* [WHAT THE TASK ASKS] Pick out every line of the records that contains the string "height", matching its case exactly.

* [DATA SHOWN]

============

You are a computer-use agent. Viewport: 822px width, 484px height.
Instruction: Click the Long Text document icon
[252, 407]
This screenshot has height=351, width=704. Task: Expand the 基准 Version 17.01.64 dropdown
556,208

============

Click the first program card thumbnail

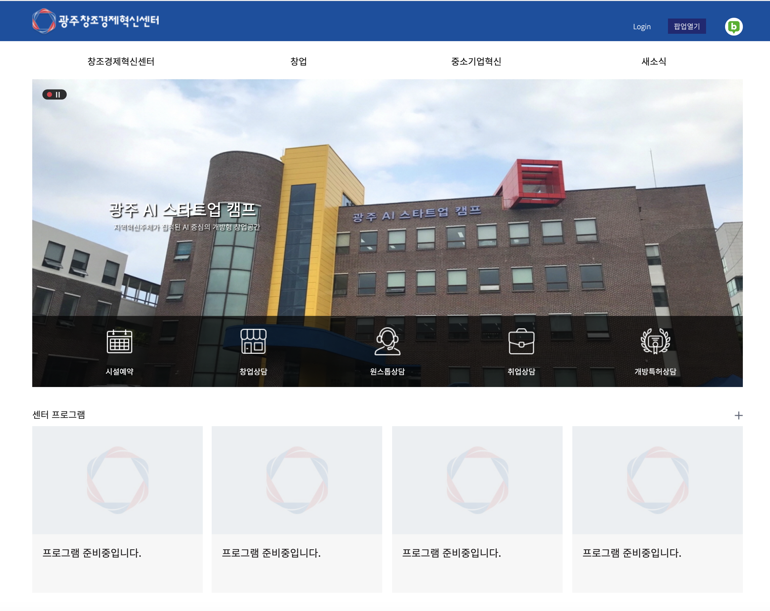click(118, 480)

============

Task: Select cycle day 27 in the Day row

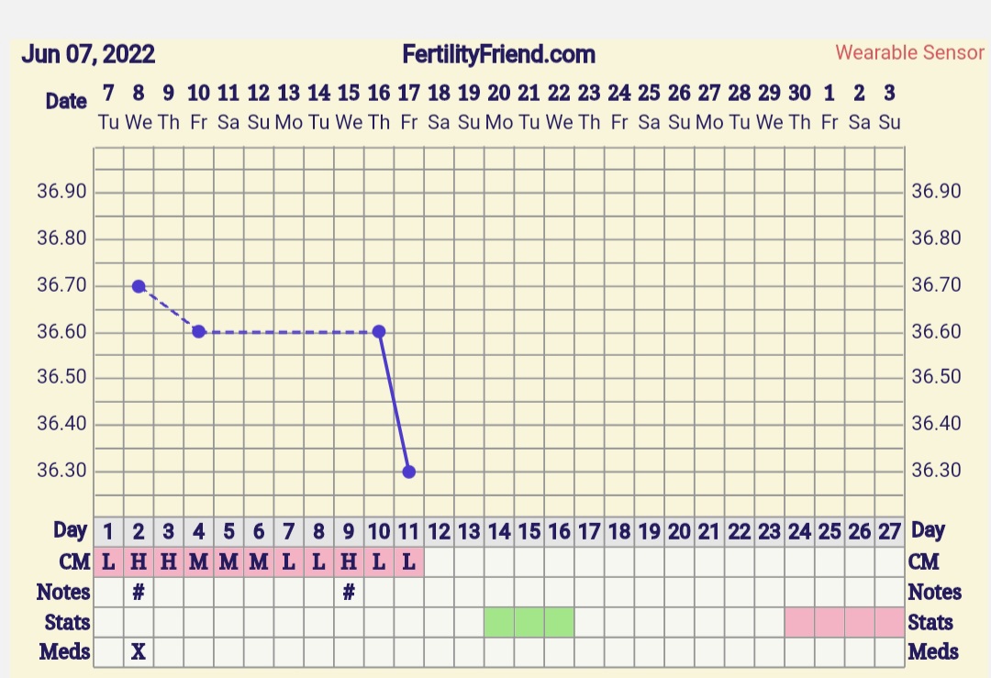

============

* [REPLY TO THE TASK]
You are a computer-use agent. Viewport: 822px width, 484px height.
This screenshot has height=351, width=704. Task: Expand the 基准 Version 17.01.64 dropdown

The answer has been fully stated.